--- Excerpted passage ---
----
Fujiwara also talks about his video work about Anne Frank, ‘Likeness’ (2018), which he describes as “an exploration of the way in which Anne has been created as a mass media icon, as a product, as a symbol, and how she’s then distributed and what she’s used for.” Taking off in the way the world had already treated Anne Frank, he created a wax figure of her interacting with a robotic camera, making us aware of “the transactional nature of her as an image.” Finally, Fujiwara discusses ‘The Antoinette Effect’ (2019) and how Marie Antoinette lived in a time where printing had become cheap, and images of her consequently reached hundreds of thousands: “In this sense, she was an early celebrity and a woman who was clearly understanding her role as an objectified person.” Looking at the three works, Fujiwara realised, that he had been tracing some kind of history through Marie Antoinette, Anne Frank and Joanne “that perhaps expose or put a light on how we got to the world we got to today.”
----
--- Exercise ---
In the passage about Fujiwara's work, what did he create for 'Likeness'? The records have nothing to do with the passage about Fujiwara's work.
----
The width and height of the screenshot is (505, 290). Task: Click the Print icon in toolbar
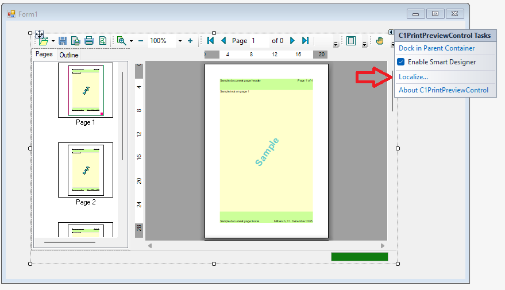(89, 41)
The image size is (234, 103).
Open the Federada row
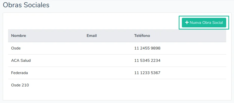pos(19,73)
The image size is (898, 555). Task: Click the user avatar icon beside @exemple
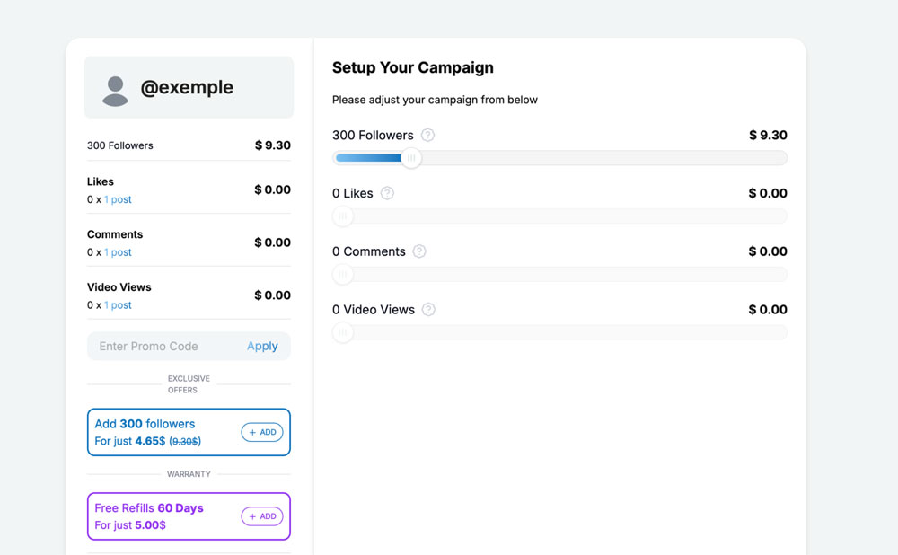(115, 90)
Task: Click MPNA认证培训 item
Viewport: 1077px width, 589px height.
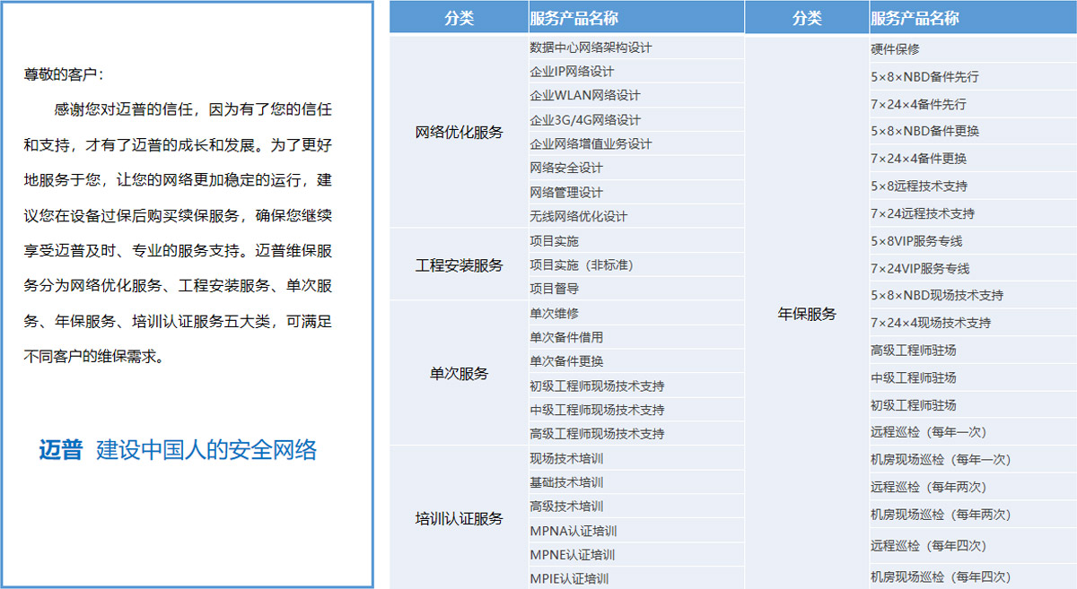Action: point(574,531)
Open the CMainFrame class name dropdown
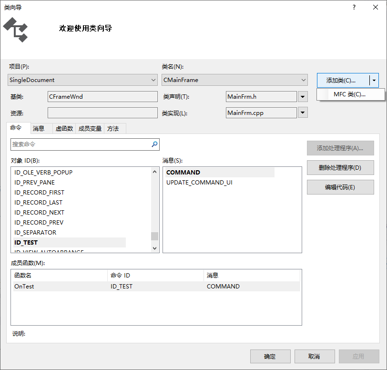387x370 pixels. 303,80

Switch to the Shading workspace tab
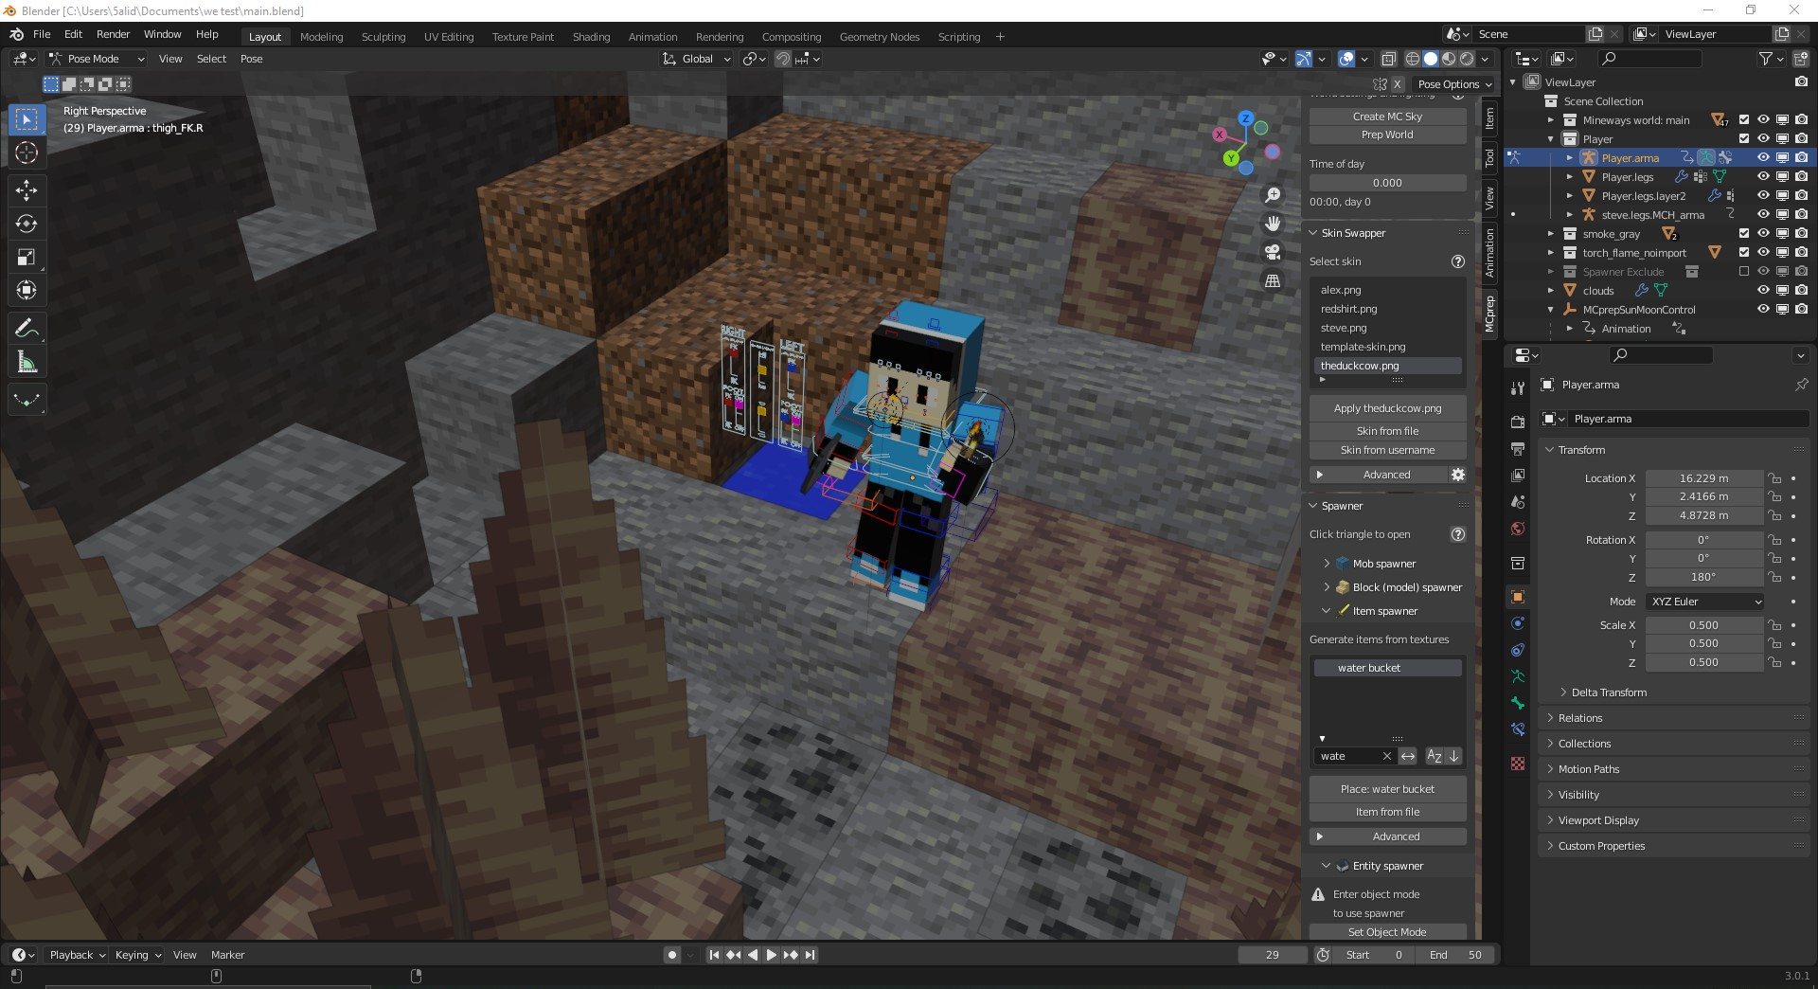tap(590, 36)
----
--- Response to the exercise ---
A wax figure of Anne Frank interacting with a robotic camera.